One thing all these BBC reality shows have in common is that, unlike so much of the corporation's output, they are utterly and totally apolitical. Even a political obsessive like me can't find a hint of social engineering anywhere in the mix - and I suspect that (with the exception of Mel and Sue) the judges probably all vote Tory. What a relief that, instead of listening to lectures on how racist and selfish and uncompassionate we all are, we're instead listening to lectures on how to present a decent-looking plate of food or how to dance the tango.

Now, I'm not claiming that a handful of series which foster a sense of community and celebrate the human spirit justify a poll tax currently yielding a whopping £3.7Bn annually, or that the whole system doesn't needs to be overhauled so that conservatives don't find themselves paying £145.50 a year in order to fund an endless stream of left-liberal propaganda. But, while I'm sure most of us would prefer a straightforward BBC subscription service, the chances of that happening any time soon are remote (thanks to the sopping wetness of the Tories). In the meantime, I'd like to see it cut back severely on its news and current affairs offering, because the people in charge seem unwilling or incapable of producing politically impartial programmes; get rid of all those truly abysmal left-wing activists masquerading as comics; stop producing historical drama which views Britain's history as a depressing tale of economic suffering and exploitation; eschew programmes which, by treating so many of us as if we were members of one victimhood tribe or another, foster a sense of separateness, resentment, grievance and entitlement -  and instead concentrate on the sort of programmes which celebrate this country's history, traditions, and culture, and the humour, talents, enthusiasms, strengths and eccentricities of its indigenous peoples (and latecomers like me).

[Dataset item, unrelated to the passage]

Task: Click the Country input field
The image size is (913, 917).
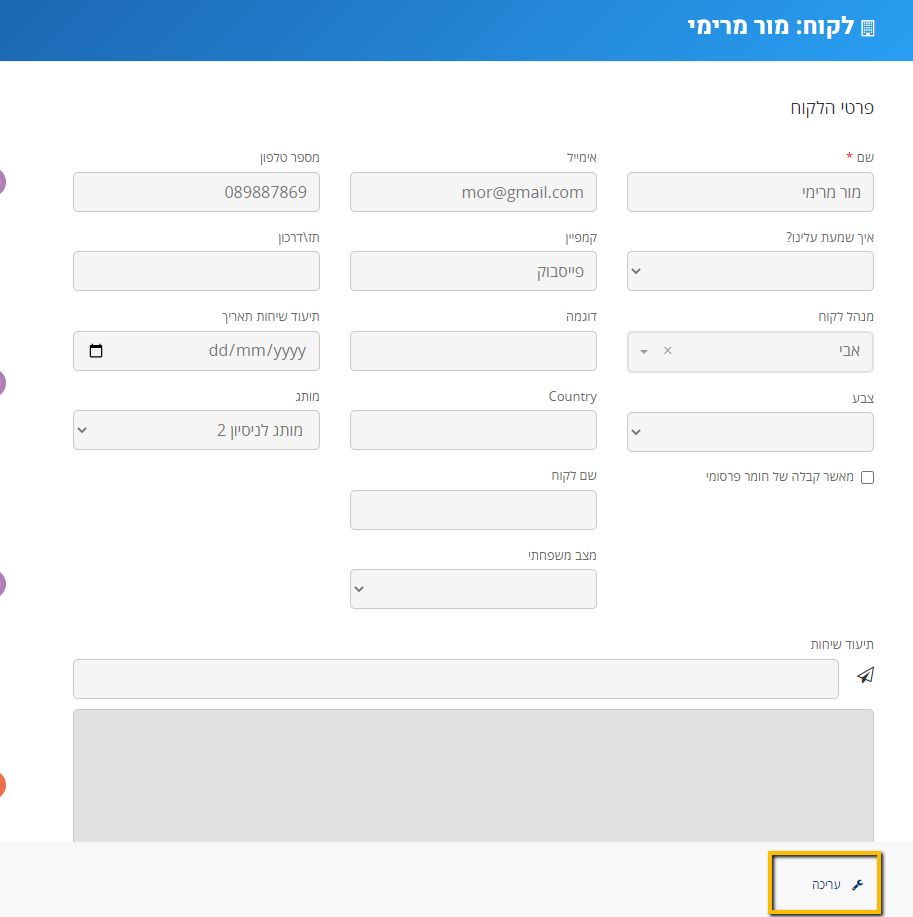Action: click(x=473, y=430)
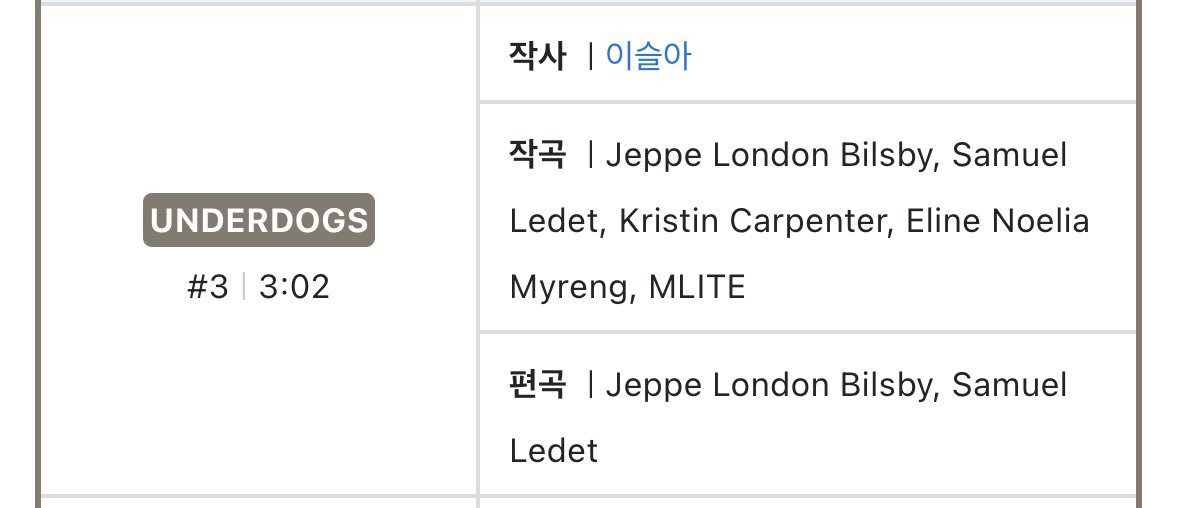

I know this celebratory approach won't suit the small minority of thrusting young utopian "citizen of the world" urban lefties with liberal arts degrees who want the BBC to be all edgy and self-questioning and sceptical and cynical and multicultural and who feel their role is to shock the audience out of its bovine complacency. Well, sod 'em. I don't see why the rest of us should be forced to pay a licence fee in order to enable these self-regarding SJWs to feel good about themselves. I don't want the BBC to indulge in a non-stop orgy of British self-congratulation or an endless diet of reality TV - I just want it to draw breath, think seriously about the things which make this such a great country (hint: it really isn't the NHS) and then to set about helping to celebrate and preserve those things before they're lost forever. I have one or two ideas (as if anyone cares), which I'll set out at a later date.